Lise yıllarımı Samsun’da yaşadım. O dönemin devrimci gençlerinin ‘takıldığı’ Göçebe Kafe’nin bitişik binası, dönemin hemen hemen tüm sol örgüt ve partilerinin de bulunduğu binaydı.

Açıklama yapılması gereken konular gündeme geldiğinde, açıklama hemen yapılacaksa; hemen binadaki herkes kapının önüne iner, açıklama yapılırdı.

Bir nevi ‘profesyonel eylemci’ ve ‘profesyonel eylem alanı’…

Ben ve ablam; 25 yıl önce bugün trafik kazasında kaybettiğimiz Dev-Yol’cu babam ve aynı kazada kaybettiğimiz ÖDP’li büyük ablamın ‘yolundan yürümek’ için o binadan içeri girmiştik.

Benim sol partilerle tanışma hikayem, gazeteci İsmail Saymaz’ın ‘zile basma’ hikayesinin çok benzeri ancak, fraksiyon isimleri farklı; onu belki sonra anlatırım.

1 Mart tezkeresine karşı çok kitlesel savaş karşıtı mitinglerin yapıldığı, özelleştirme karşıtı eylemlerin yaygın olduğu dönem… Tekkeköy yakınlarında yapılması planlanan Termik Santral’e karşı yol kapama eylemine katılmıştım mesela; o yaşlarda en etkilendiğim gösterilerden biriydi bu.

Üniversite sınavlarında on binlerce liselinin ‘sıfır çekmesi’ sonrasında; ‘Sıfırlar Sizin, Üniversiteler Bizimdir’ şiarlı bir kampanyanın örgütlenme sürecinde yer almaktan üniversite sınavına hiç hazırlanmadım; orası da ayrı konu.
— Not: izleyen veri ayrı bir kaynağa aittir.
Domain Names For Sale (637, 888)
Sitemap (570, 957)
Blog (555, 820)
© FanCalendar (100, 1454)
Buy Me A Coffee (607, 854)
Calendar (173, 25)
Tanıdığım en güzel, en değerli insanlarla o dönemlerde tanıştım diyebilirim. Devrimciler bu toprakların yüz akıdır. Buna da eminim. Yalnız şimdilerde, devrimci iddialarını sürdüren bir kısmının çocuklarını özel okullara yazdırmak için sıraya girmesini anlamakta zorlanıyorum. Belki bunu da sonra yazarım.
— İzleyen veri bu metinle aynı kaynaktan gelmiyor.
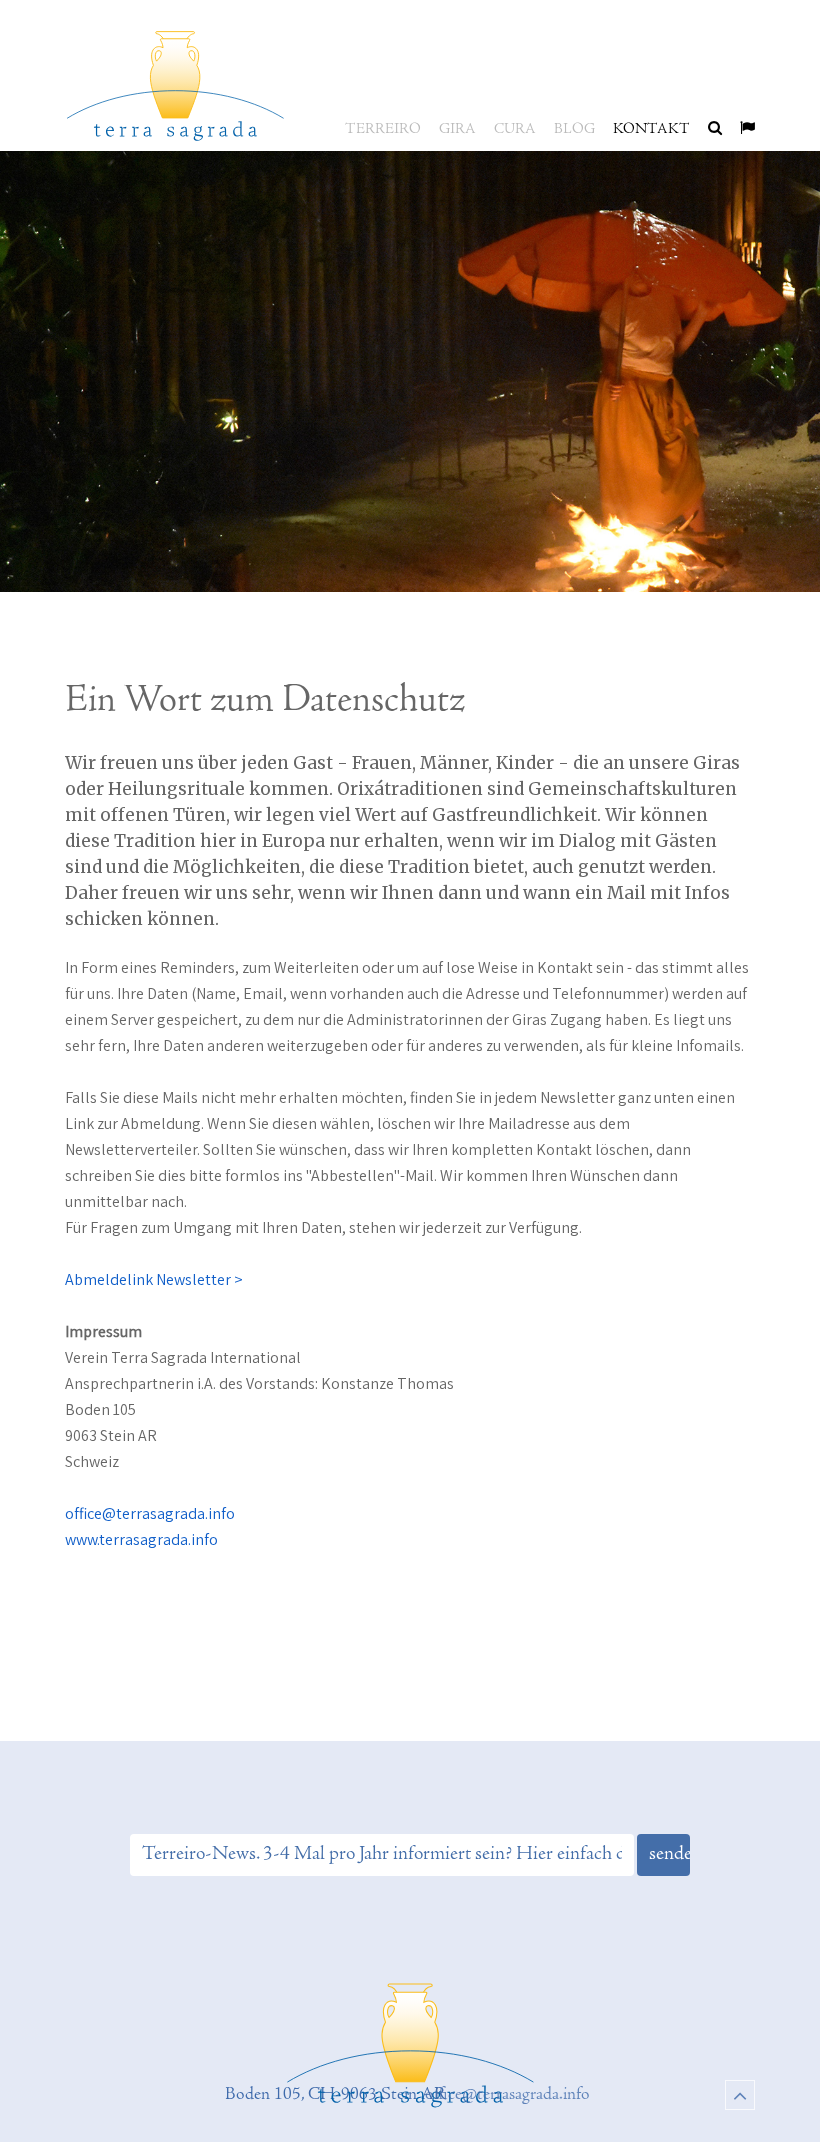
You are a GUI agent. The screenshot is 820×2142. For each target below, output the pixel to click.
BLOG (574, 129)
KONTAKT (651, 129)
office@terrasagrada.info (150, 1513)
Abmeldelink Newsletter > (154, 1279)
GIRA (457, 129)
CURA (515, 129)
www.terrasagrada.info (141, 1539)
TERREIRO (383, 129)
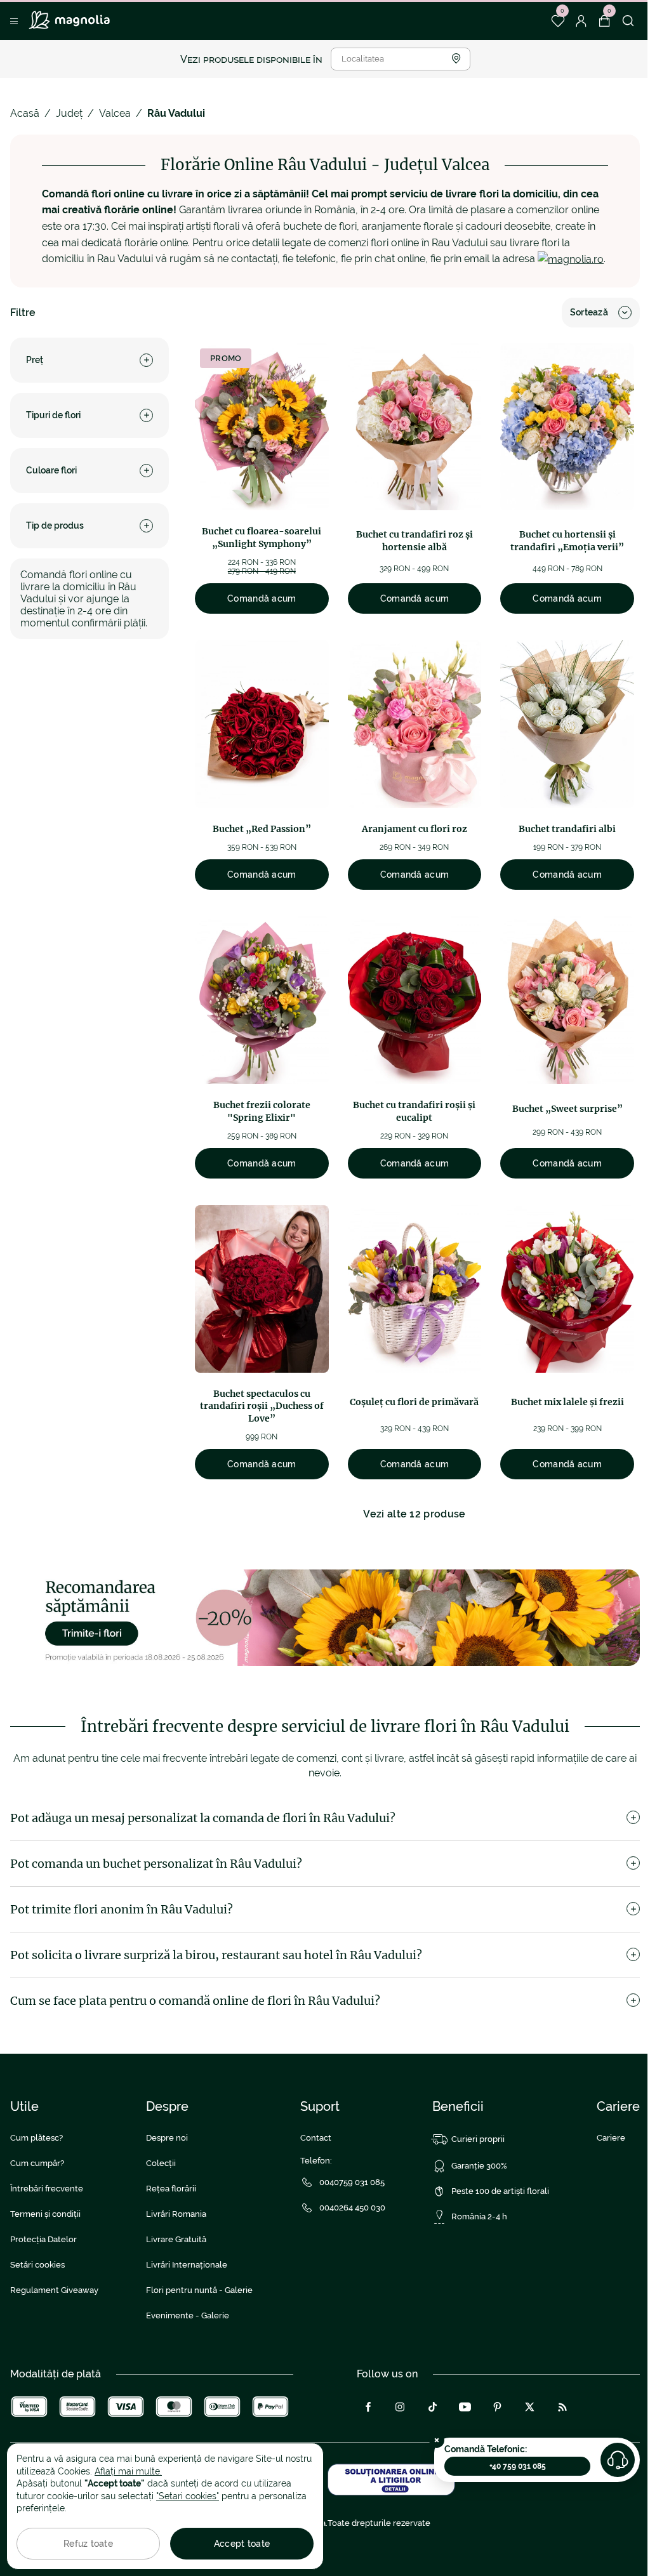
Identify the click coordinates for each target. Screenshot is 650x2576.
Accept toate (242, 2544)
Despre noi (167, 2138)
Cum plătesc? (36, 2138)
‘Onu sonra, bunu sonra… Ne yazacaksın kardeşim’, deme ey okur.

Dur hele…

Nostalji falan da yapıyor değilim.

Dediğim gibi, devrimci bir örgütün lise örgütlenmesinde aktif görev aldığım dönemlerdi.

Üniversitelilerin de pek tabi ayrı bir örgütlenmesi vardı.

Konu neydi, tam hatırlayamıyorum ama sanırım yine üniversiteleri antidemokratikleştirecek bir yasa gündemdeydi.

Üniversiteli yoldaş abi ve ablalar, yasaya karşı çalışma yürütüyor, bildiriler hazırlıyor, afişler yapıyorlardı.

Bir tanesini hiç unutmuyorum: “O yasa bu meclisten geçmeyecek”

Tam olarak böyle yazıyordu. Altında da üniversite örgütünün imzası…

Afişin (ve stickerın) anlamsızlığını, birkaç yıl sonra başka bir yasa gündeme geldiğinde fark edebildim.

Koca koca üniversiteli büyüklerim de fark etmemiş olacaklar ki, 19 Mayıs Üniversitesi’nin dört bir tarafını donatmışlardı o afişlerle.

1-2 yıl sonra başka bir yasa gündeme geldiğinde, afişlerden elimizde kalanlara bakarak gülmüştük kendimize.

***

Siyasal yaşamda da, bireysel hayatlarımızda da; bazen böyle oluyor işte.

Üzerine çokça konuştuğumuz, kendimiz için önemli bulduğumuz konuyu, sanki herkes biliyormuş gibi düşünüyoruz. Hatta ‘herkes biliyor ama neden kimse tepki göstermiyor’ diye de öfkeleniyoruz.

Ama hayat öyle akmıyor maalesef.

Hayallerimizde dünyayı kurtarmak olsa dahi, ufkumuzun sadece çevremizden ibaret olduğunu en güzel Karl Marks açıklamamış mıydı: “Yabancılaşmış bir toplumda insanların zihin yapıları, fikirleri ve bilinçleri, içinde bulundukları koşullar ve üretim tarzının yansımasından ibarettir. (Mealen)

***

Neyse…

Zaten o yasa da meclisten geçmişti.

Santrali, Cengiz Holding Tekkeköy’e yapmayı ‘başarmıştı’

Sonra, bizim istemediğimiz daha çok yasa da meclisten geçmişti.

Sonra zaten meclisi de rafa kaldırdılar.